Peavy waits out delay, Giants beat Tigers 8-2
DETROIT (AP) After waiting out a rain delay that lasted about as long as a normal game, Jake Peavy was convinced he could go back to the mound.
Giants manager Bruce Bochy wasn't about to stop him.
''He was so adamant that he was good to go,'' Bochy said. ''I think it would have crushed him not to go back out there. You just trust Jake.''
Peavy ended up pitching six innings - three before the delay and three after it - without allowing an earned run, and San Francisco routed the Detroit Tigers 8-2 on Friday night.
Pablo Sandoval homered for the Giants, who are two games behind the first-place Los Angeles Dodgers in the NL West.
The Tigers fell two games behind first-place Kansas City in the AL Central - and now trail Seattle by a half-game for the second wild card.
The Giants scored six runs in three innings against Rick Porcello (15-10) and led 6-0 when a severe storm came through downtown Detroit, delaying the game for 2 hours, 42 minutes.
When play resumed, Peavy (4-4) stayed in. He allowed two unearned runs in the fifth, but that was it.
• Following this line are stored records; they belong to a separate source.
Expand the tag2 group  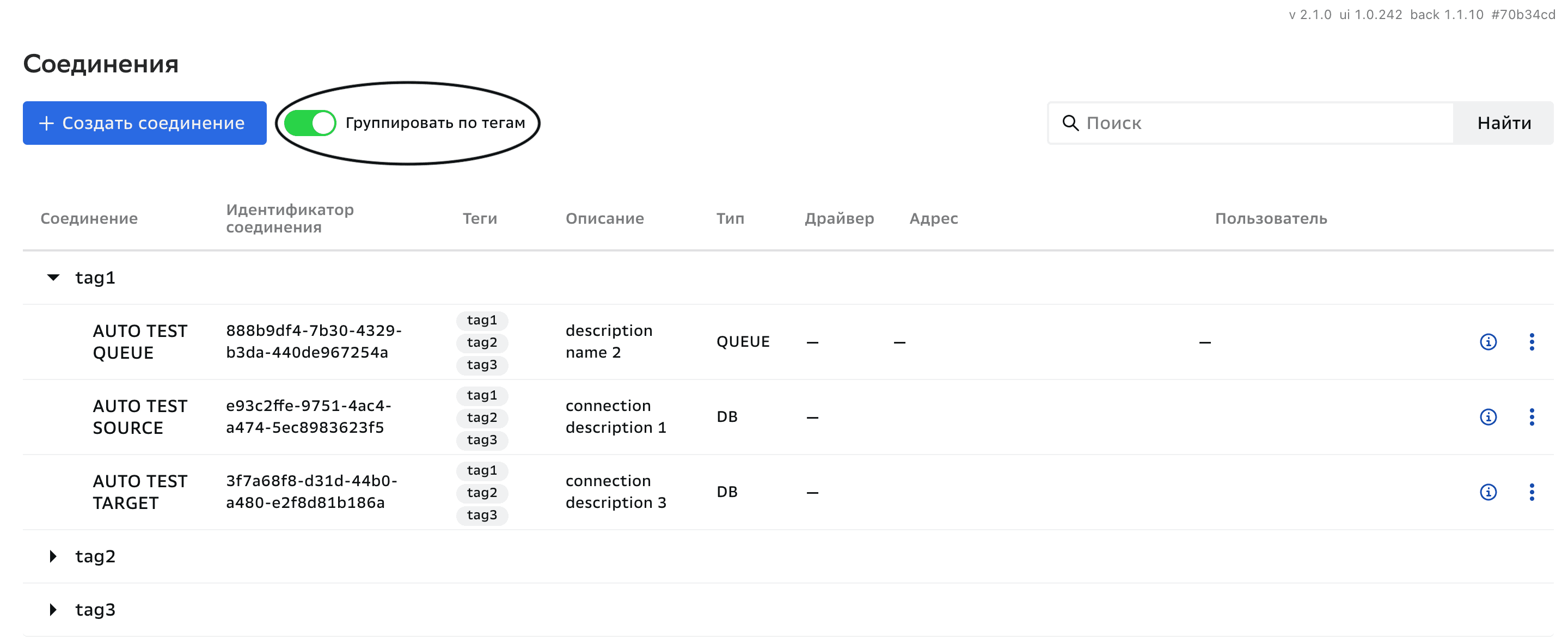pos(53,556)
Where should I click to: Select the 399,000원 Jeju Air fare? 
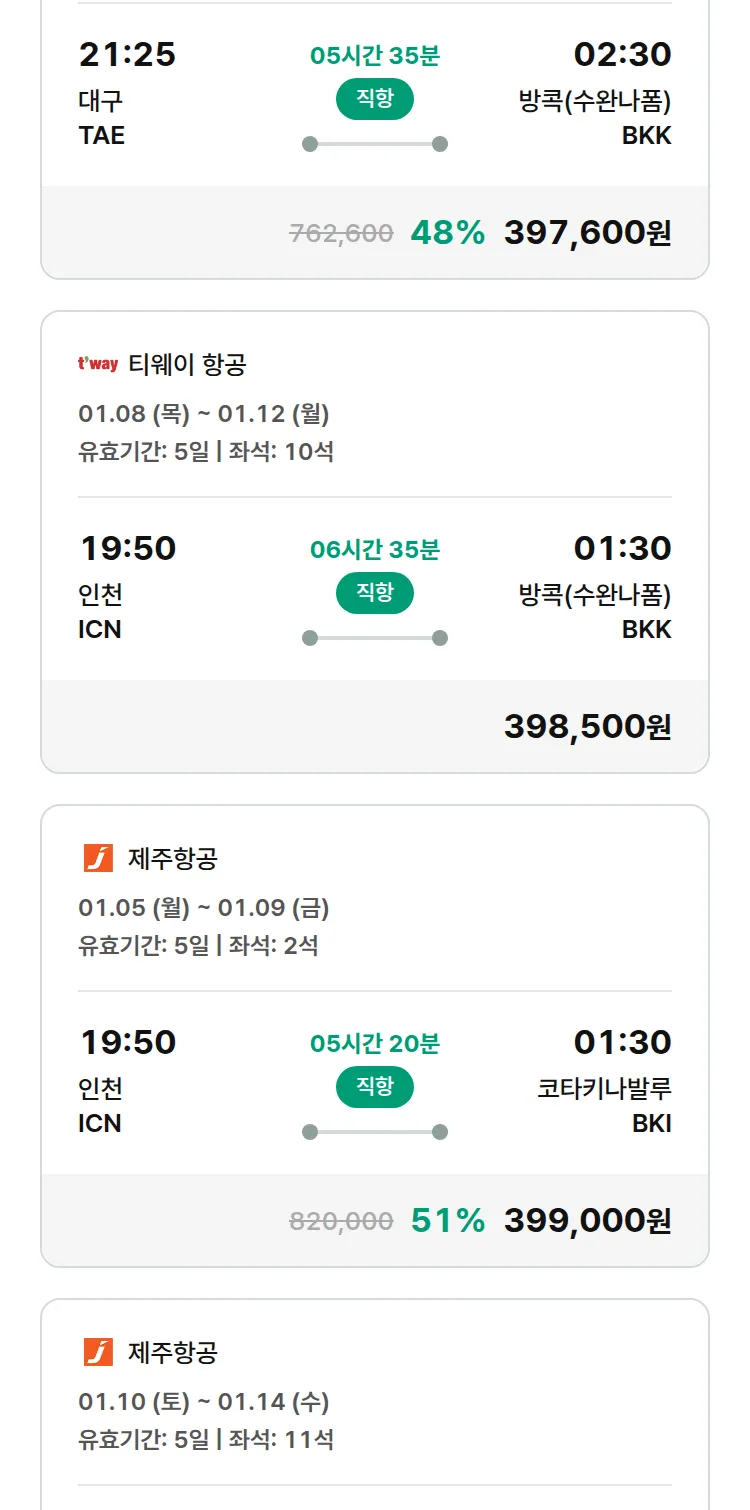click(x=587, y=1221)
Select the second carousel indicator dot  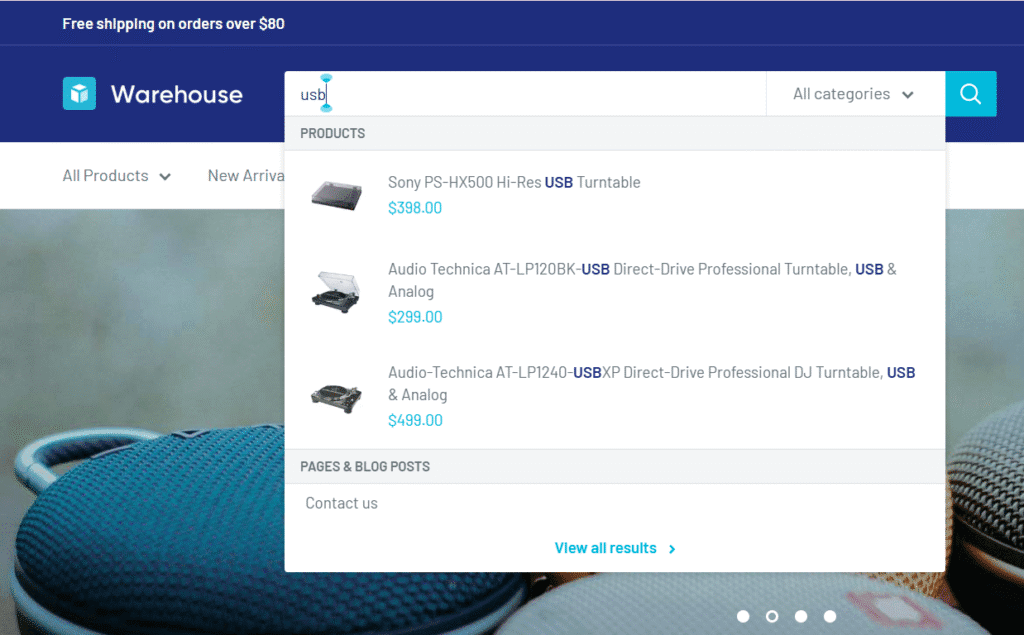(772, 616)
''You just listen to your body. I felt good,'' Peavy said. ''Tonight was a big one. Every game's big. We know that.''
Playing in Detroit for the first time since winning the World Series there in 2012, the Giants scored a run in the first, three in the second and two in the third. Porcello allowed five earned runs and 10 hits in three innings, and also dealt with an injury scare when a comebacker by Brandon Crawford hit his right foot in the third.
''The ball hit me between the ankle and the heel, and it's sore, but I'll be fine,'' Porcello said. ''It isn't going to be a problem.''
Porcello stayed in the game and got the third out of the inning. After the Tigers batted in the bottom half, the heavy rain moved in.
Sandoval's solo homer in the sixth - his 16th of the year - made it 8-2.
San Francisco opened the scoring on Sandoval's RBI single in the first, and Travis Ishikawa added one of his own in the second. Angel Pagan's run-scoring groundout made it 3-0, and Joe Panik's infield single brought another run home.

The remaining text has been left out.